### Problem requirements:
Copy word for word the lines of the data that start at the line containing "Collapse the expanded" and end at the end of the data, with both ends included. Leave the pictures out of your answer.

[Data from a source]

---

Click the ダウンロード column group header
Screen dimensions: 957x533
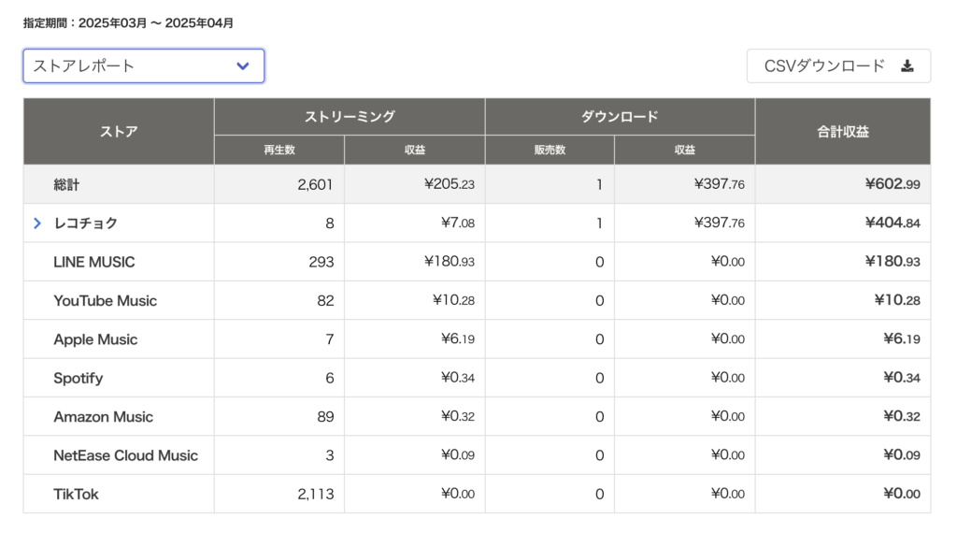pyautogui.click(x=621, y=117)
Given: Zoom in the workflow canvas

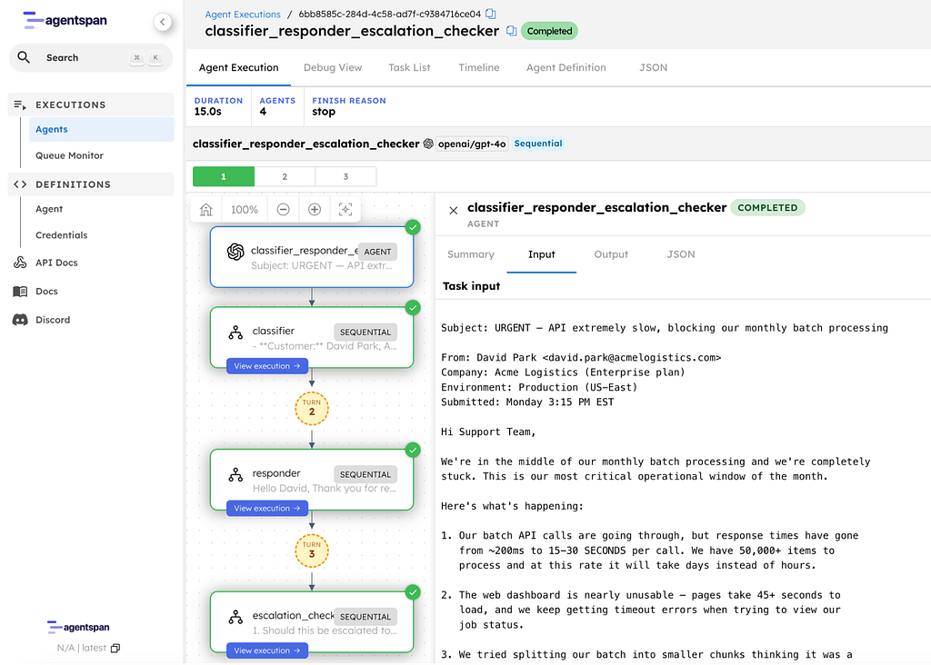Looking at the screenshot, I should click(315, 210).
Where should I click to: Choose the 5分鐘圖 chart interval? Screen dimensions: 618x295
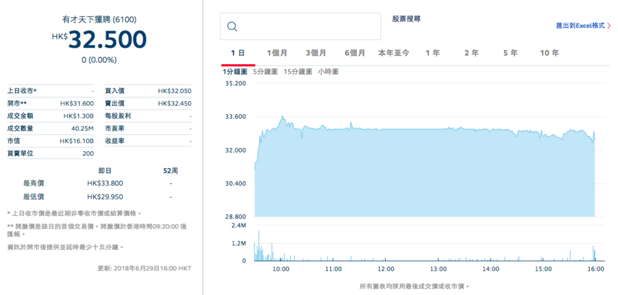265,72
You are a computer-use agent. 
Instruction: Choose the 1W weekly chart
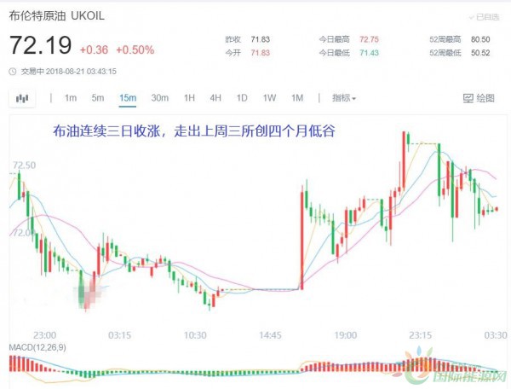click(x=269, y=98)
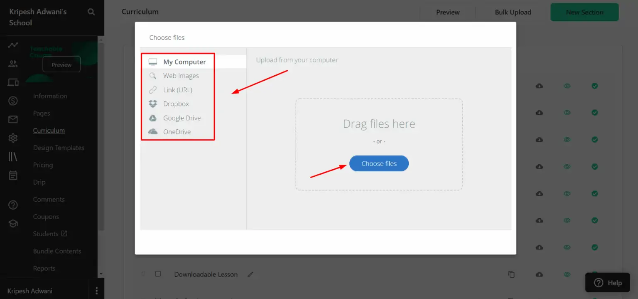Tick the Downloadable Lesson checkbox
The width and height of the screenshot is (638, 299).
click(158, 274)
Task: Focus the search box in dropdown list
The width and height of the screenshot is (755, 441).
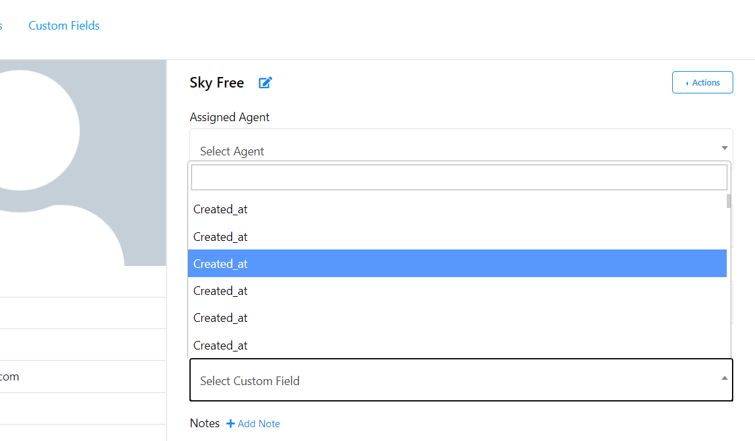Action: click(x=459, y=178)
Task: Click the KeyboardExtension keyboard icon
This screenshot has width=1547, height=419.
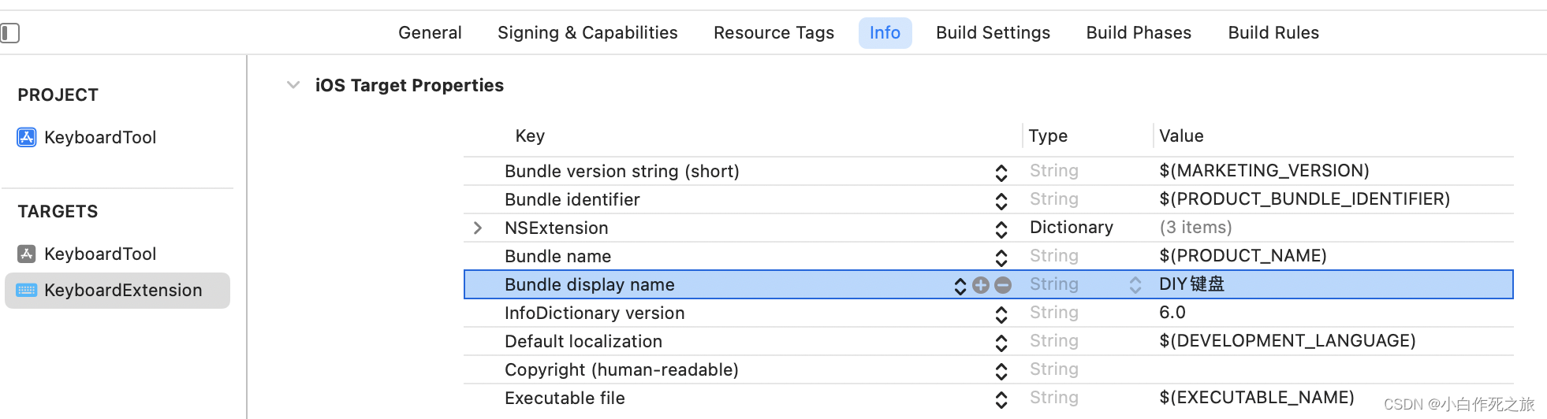Action: (x=27, y=290)
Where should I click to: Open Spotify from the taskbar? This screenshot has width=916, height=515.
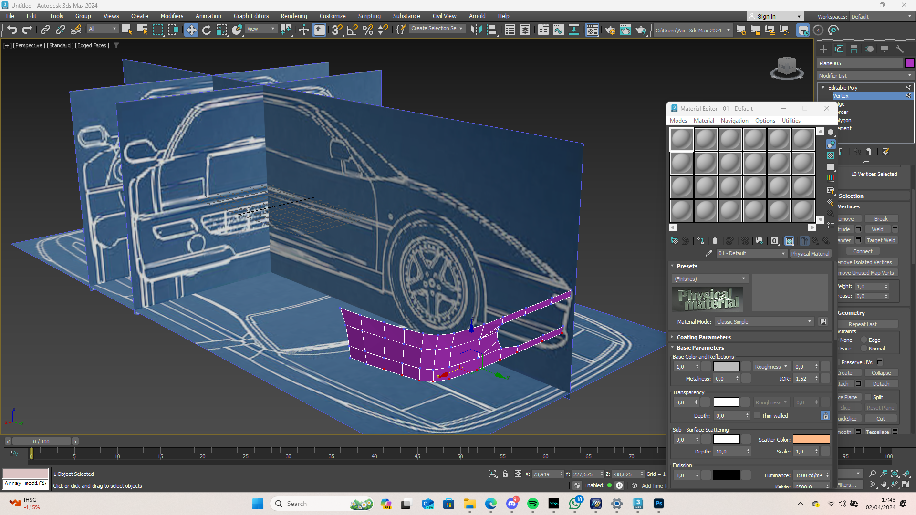532,504
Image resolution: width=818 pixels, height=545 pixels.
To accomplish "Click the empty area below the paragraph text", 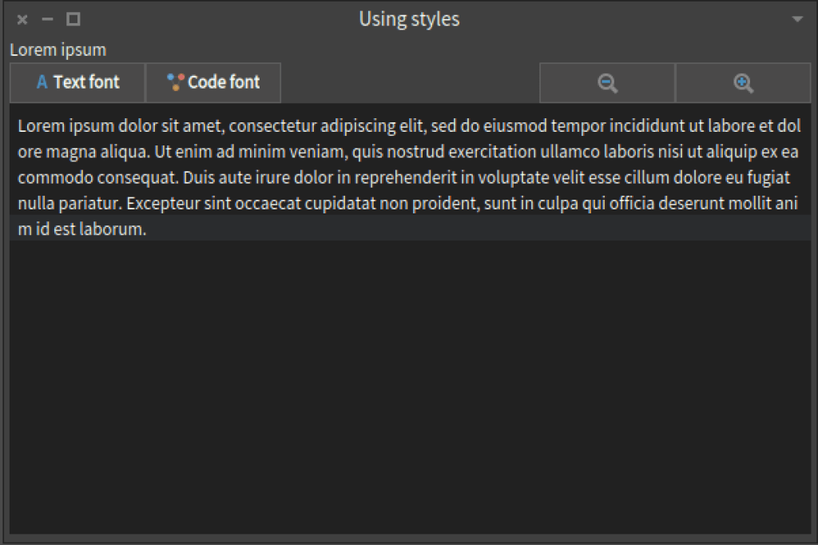I will (409, 384).
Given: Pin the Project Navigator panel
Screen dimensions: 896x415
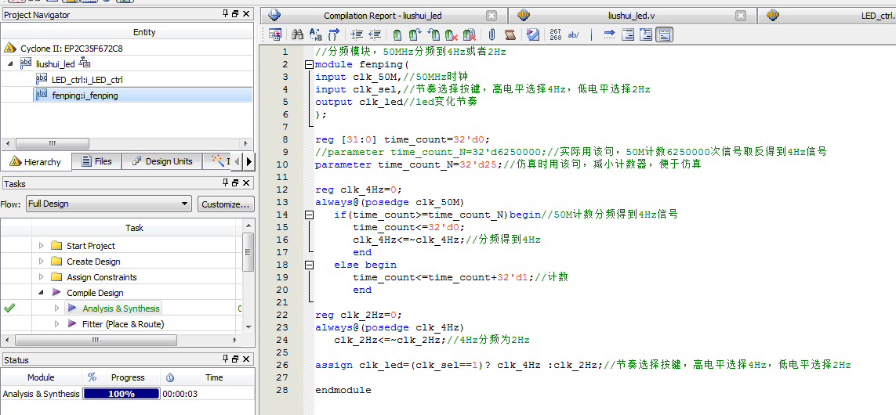Looking at the screenshot, I should point(224,15).
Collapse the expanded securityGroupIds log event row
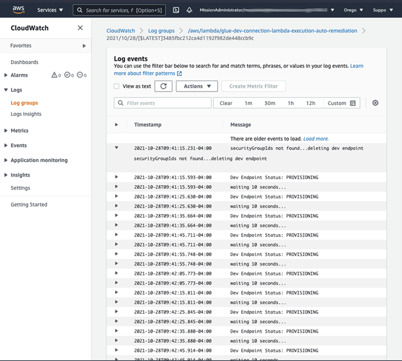The image size is (402, 361). click(x=117, y=148)
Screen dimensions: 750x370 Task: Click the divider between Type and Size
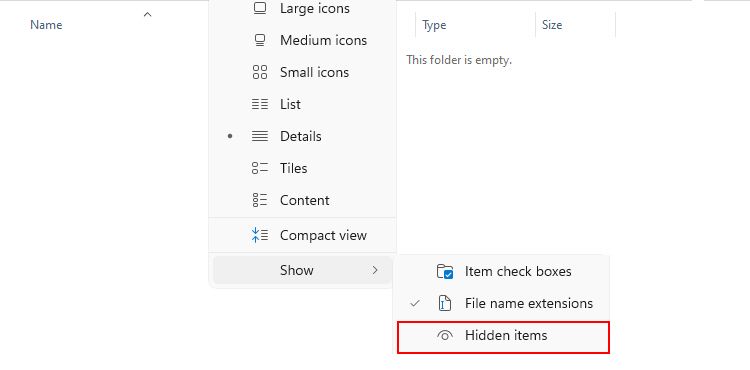535,25
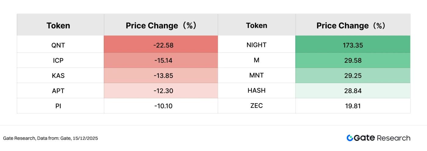The height and width of the screenshot is (151, 427).
Task: Click the QNT token cell
Action: click(58, 45)
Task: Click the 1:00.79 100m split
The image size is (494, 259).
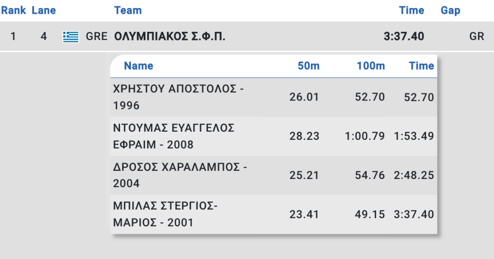Action: 365,136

---

### Exercise result:
Collapse the expanded securityGroupIds log event row
The image size is (402, 361). click(x=117, y=148)
Screen dimensions: 750x370 Task: Click the divider between Type and Size
535,25
The height and width of the screenshot is (151, 427).
Task: Click the QNT token cell
Action: click(58, 45)
Task: Click the 1:00.79 100m split
The image size is (494, 259).
Action: 365,136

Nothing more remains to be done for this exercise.